Harvey Miller, the godfather of bankruptcy, says it's going to be a bumpy ride. Why this wave of restructurings will be different.


Harvey Miller, a veteran of the bankruptcy world, may be the Zelig of modern finance. The senior partner with the international law firm of Weil, Gotshal & Manges worked with and was tutored by renowned bankruptcy attorney and scholar Charles Seligson.

Miller has been on bankruptcy cases involving a wide range of businesses, from airlines to New York garment center businesses to REITs, and was even involved with the workout of New York City during the 1970s. Mayor Abraham Beame hired Weil, Gotshal to represent New York City during its crisis and restructuring.

After graduating from Brooklyn College, Miller studied at Columbia University School of Law. He has taught and lectured at Yale Law School, Columbia University Law School and New York University Law School. He was a member of Weil's management committee and created Weil's business finance and restructuring department.


Harvey Miller

Miller developed a taste for opera when he was stationed in Germany after the Korean War. In Frankfurt he saw a local opera company's performances and, later, a federal district judge with a subscription to New York's Metropolitan Opera sold Miller his first tickets to performances there. These days, Miller is on the board of directors at the famed opera house and lately, he says, he has been thrilled by Renee Fleming's performance in Verdi's Otello.

Looking back over his career in bankruptcy, Miller points out recurring themes in many distressed companies: "The numbers change, the nomenclature changes, but nothing else changes. It is all a game of leverage."

Asked how he got into bankruptcy Miller responds, "Accidentally. I had not taken creditor's rights in law school. I had signed up for it and found it boring and [thought] that I would probably never be involved in that kind of situation. Once I got involved in the process it was interesting to me because it exposes you to clients immediately, which was a big thing because if you worked on securities transactions you never saw the client. In reorganization cases, there was a real story, a narrative. There were real people that you dealt with and within a fairly short period of time it had a beginning, a middle, and an end. You were involved with all parts of the drama."
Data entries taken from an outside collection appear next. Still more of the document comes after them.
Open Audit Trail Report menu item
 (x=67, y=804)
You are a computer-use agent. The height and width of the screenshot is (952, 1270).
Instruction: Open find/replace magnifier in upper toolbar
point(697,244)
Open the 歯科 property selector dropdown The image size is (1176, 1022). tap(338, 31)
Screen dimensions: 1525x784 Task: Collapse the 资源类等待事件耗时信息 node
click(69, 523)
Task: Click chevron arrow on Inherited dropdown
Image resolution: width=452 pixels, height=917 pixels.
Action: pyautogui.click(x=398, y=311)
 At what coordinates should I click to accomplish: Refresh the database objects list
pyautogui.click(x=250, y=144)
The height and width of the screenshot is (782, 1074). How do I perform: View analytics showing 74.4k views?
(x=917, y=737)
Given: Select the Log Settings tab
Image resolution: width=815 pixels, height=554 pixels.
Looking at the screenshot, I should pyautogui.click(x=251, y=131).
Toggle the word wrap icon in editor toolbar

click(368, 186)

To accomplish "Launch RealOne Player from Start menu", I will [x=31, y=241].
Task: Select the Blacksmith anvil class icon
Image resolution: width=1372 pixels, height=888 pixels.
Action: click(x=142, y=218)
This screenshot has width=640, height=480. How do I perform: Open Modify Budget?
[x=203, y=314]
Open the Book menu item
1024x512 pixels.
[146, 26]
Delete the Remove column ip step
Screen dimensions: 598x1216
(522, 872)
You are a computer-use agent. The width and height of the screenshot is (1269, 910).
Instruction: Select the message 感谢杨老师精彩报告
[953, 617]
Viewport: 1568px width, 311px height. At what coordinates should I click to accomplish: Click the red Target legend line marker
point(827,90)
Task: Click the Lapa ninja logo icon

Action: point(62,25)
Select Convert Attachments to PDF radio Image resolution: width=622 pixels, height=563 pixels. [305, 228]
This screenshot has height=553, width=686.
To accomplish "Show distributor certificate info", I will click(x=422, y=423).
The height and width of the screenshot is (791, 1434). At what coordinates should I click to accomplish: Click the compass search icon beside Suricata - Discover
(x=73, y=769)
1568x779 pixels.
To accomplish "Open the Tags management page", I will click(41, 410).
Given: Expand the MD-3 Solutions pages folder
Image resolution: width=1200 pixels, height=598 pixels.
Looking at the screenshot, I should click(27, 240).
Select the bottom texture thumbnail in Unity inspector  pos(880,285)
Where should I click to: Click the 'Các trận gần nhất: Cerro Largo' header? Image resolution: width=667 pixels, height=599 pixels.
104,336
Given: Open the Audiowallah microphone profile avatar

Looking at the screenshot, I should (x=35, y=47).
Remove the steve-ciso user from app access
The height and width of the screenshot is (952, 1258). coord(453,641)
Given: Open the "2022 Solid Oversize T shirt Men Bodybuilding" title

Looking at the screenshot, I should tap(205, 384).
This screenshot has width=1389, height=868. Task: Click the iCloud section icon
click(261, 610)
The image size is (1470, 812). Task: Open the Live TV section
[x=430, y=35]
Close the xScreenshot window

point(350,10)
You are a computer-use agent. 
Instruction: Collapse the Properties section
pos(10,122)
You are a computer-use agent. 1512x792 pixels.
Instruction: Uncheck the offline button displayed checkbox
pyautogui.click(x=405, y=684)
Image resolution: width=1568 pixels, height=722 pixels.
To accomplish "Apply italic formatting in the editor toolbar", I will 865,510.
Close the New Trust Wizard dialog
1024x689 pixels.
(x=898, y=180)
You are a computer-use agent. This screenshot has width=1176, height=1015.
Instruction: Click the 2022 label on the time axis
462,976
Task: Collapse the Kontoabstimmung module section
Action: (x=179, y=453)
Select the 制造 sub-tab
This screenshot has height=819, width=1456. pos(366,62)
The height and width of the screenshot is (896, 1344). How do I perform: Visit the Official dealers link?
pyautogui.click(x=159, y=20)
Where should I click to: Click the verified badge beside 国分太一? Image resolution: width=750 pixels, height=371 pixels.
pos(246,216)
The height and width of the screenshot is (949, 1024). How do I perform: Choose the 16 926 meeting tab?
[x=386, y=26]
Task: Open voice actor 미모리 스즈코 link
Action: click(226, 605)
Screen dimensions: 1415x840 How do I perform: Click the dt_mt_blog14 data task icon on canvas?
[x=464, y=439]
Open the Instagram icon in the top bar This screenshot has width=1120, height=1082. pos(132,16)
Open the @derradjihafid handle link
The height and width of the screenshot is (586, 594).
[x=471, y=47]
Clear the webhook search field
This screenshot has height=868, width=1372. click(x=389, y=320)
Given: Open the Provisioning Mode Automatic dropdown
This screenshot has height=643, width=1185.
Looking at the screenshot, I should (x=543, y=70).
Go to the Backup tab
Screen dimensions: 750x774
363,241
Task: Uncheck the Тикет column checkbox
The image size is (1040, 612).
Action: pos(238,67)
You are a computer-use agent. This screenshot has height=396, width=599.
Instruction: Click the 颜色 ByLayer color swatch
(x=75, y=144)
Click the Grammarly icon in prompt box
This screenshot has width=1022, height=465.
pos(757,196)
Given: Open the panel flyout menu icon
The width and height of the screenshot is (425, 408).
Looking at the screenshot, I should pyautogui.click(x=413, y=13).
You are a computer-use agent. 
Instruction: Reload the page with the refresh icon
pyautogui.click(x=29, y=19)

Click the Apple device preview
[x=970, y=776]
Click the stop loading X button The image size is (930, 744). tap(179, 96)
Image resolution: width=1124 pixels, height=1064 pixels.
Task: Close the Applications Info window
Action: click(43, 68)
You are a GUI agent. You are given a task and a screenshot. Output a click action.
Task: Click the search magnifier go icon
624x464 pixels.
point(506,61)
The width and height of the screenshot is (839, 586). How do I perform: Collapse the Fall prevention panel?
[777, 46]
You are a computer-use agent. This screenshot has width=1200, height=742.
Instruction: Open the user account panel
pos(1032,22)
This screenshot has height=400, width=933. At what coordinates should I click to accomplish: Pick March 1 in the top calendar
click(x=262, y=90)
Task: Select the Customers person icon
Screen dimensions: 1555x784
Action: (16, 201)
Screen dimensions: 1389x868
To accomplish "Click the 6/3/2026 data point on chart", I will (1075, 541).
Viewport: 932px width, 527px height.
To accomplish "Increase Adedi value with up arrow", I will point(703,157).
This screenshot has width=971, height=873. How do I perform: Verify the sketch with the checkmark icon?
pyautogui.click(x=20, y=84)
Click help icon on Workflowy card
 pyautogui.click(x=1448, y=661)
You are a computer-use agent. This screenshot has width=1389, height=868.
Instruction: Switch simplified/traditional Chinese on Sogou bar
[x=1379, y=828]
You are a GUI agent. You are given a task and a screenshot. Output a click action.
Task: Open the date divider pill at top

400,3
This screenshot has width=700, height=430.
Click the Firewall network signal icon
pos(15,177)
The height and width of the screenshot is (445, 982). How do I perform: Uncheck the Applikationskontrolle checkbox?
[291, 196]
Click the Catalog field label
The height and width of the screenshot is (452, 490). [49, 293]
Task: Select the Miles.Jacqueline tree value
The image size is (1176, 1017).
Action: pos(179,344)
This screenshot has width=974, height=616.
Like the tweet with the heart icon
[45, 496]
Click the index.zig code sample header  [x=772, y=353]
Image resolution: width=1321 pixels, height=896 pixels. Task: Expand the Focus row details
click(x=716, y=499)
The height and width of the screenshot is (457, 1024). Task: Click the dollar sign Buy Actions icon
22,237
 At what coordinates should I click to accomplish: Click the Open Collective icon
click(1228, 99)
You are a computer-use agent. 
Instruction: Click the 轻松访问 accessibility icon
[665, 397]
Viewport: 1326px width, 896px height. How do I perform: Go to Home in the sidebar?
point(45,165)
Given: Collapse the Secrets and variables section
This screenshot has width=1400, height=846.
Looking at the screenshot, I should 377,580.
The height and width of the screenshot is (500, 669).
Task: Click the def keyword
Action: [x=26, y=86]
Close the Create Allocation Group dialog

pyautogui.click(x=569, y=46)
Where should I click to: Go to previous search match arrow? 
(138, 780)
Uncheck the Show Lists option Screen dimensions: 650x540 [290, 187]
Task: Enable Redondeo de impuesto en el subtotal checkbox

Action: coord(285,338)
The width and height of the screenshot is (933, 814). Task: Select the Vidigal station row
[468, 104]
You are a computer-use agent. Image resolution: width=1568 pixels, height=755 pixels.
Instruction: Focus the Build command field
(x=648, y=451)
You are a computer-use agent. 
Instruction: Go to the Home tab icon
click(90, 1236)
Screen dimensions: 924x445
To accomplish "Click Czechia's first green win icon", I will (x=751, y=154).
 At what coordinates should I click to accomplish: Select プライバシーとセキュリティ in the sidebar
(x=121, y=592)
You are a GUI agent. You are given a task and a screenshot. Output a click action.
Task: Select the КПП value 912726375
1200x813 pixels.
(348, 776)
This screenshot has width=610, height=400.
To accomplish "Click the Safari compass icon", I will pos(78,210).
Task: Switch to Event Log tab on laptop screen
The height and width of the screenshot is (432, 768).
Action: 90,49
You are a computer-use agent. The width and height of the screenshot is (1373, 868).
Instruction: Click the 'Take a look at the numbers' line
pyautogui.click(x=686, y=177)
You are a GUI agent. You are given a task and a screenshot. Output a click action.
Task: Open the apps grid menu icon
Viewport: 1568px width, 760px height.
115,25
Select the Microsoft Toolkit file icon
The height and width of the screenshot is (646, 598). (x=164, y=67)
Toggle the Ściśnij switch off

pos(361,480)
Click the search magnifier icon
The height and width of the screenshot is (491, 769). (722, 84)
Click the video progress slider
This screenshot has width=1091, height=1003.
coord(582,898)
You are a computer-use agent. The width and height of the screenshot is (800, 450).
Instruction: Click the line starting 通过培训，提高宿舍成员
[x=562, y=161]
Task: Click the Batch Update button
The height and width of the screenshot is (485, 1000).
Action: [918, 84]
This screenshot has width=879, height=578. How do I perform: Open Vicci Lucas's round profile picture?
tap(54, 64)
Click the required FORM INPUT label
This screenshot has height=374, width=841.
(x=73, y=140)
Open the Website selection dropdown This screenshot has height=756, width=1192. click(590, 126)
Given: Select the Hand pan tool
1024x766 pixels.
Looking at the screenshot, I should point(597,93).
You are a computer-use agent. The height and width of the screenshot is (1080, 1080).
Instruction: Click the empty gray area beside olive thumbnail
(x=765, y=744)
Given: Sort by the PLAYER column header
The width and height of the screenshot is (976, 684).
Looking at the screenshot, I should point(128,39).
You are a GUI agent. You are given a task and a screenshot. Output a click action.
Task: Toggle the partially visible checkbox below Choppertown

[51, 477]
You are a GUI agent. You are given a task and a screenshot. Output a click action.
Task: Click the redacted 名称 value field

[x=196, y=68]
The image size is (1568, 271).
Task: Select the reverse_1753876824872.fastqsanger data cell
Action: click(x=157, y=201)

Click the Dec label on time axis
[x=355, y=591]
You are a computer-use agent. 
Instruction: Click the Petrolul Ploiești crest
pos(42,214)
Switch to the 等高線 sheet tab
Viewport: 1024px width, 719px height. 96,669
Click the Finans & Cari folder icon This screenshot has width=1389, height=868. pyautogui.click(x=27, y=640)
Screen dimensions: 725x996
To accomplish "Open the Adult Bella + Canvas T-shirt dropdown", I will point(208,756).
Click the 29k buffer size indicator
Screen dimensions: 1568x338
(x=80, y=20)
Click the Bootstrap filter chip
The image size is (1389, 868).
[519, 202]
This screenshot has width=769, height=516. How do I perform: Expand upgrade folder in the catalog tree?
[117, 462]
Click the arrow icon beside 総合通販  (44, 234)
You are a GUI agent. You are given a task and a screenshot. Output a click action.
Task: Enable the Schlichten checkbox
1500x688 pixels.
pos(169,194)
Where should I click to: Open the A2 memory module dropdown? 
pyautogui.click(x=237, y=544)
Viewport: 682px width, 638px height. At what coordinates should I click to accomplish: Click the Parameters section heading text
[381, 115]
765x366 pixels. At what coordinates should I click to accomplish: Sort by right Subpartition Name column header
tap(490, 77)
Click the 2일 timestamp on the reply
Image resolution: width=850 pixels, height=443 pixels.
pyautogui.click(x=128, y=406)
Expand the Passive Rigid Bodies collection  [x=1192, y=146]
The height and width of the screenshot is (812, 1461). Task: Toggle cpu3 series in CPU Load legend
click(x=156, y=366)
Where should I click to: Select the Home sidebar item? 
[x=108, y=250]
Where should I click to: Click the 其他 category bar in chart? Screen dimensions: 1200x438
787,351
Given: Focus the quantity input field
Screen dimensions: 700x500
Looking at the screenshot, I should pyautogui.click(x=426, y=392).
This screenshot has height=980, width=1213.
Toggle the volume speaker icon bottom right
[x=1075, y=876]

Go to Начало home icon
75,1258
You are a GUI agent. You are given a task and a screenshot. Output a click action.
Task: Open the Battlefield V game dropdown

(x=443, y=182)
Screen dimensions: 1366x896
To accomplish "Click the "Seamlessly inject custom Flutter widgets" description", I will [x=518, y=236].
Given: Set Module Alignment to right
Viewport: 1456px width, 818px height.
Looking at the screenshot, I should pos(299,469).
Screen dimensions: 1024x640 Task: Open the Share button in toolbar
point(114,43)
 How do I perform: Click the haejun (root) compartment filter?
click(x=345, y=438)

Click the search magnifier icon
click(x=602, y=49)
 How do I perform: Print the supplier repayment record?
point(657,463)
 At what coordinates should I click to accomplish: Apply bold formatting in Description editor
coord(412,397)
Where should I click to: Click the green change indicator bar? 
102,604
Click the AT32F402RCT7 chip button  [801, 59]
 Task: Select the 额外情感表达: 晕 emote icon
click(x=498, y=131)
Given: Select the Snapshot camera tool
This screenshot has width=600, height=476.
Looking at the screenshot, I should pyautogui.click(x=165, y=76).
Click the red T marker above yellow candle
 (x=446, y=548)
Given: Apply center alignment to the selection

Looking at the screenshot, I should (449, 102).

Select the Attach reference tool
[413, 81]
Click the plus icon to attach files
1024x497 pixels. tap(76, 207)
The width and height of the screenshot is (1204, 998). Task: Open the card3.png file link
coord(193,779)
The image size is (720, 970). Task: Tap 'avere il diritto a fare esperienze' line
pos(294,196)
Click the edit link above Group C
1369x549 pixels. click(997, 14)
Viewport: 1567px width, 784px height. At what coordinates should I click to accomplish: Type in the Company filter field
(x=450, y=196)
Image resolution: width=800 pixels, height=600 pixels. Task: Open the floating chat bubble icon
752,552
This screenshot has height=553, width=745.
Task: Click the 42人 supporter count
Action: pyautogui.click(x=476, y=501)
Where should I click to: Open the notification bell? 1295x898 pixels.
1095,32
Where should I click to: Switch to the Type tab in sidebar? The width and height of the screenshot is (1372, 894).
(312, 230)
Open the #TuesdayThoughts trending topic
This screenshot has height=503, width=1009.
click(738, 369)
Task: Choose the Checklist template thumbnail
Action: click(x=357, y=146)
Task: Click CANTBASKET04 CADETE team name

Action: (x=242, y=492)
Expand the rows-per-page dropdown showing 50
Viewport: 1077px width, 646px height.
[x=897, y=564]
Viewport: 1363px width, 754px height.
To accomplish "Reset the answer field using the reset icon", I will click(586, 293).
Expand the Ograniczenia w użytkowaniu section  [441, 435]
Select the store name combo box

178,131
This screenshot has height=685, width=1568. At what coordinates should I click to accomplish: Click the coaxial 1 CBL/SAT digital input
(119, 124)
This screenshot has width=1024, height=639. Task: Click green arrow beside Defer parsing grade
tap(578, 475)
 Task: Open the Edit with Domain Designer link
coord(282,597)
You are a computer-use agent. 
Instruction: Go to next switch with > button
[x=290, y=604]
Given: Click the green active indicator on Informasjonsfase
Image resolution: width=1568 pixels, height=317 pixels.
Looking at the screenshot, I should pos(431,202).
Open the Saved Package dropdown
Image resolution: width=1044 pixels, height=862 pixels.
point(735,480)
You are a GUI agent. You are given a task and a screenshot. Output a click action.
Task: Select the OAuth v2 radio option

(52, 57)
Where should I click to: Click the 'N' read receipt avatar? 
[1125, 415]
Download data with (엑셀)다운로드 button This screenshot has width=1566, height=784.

The godfather of bankruptcy recently sat down with IDD for a wide-ranging interview.

IDD: Are we about to enter a new wave of bankruptcies?

MILLER: I believe you are seeing the very, very beginning. Lenders were so anxious to get the business in the past few years that they were willing to excise from standard loan and credit agreements covenants that gave the lender a certain level of control and oversight. Borrowers had to maintain ratios like assets to debt and so on. Credit agreements became cov-lite. Even when you violated some of the covenants, if they existed, you could cure it by giving equity securities. PIK [payment-in-kind] arrangements, equity participations, automatic suspensions of covenants for periods of time helped a borrower avoid reality. We have been going along for the last three or four years in an economic circumstance where defaults did not occur.

IDD: Did we put off what naturally should have been an uptick in bankruptcies?

MILLER: Yes, definitely. When things got really bad and a liquidity crisis loomed because of the huge amounts of liquidity in the marketplace somebody would refinance [the distressed business]. Some entity would come along -- a hedge fund or a mezzanine lender -- and say "Hold it, you don't have to call a default and you don't have to go into bankruptcy because that will be the worst thing to happen as it will expose everybody to the fact that this was a bad company." So, you got refinanced. Now the refinancing, generally, was at a higher interest rate and tighter conditions. It may have included some second-lien financing. You took, basically, a sick animal and imposed on that sick animal refinancing with all the fees that go with a refinancing and probably a higher interest rate because the risk was higher. However, it deferred the adjustment that should have been made six months or a year ago.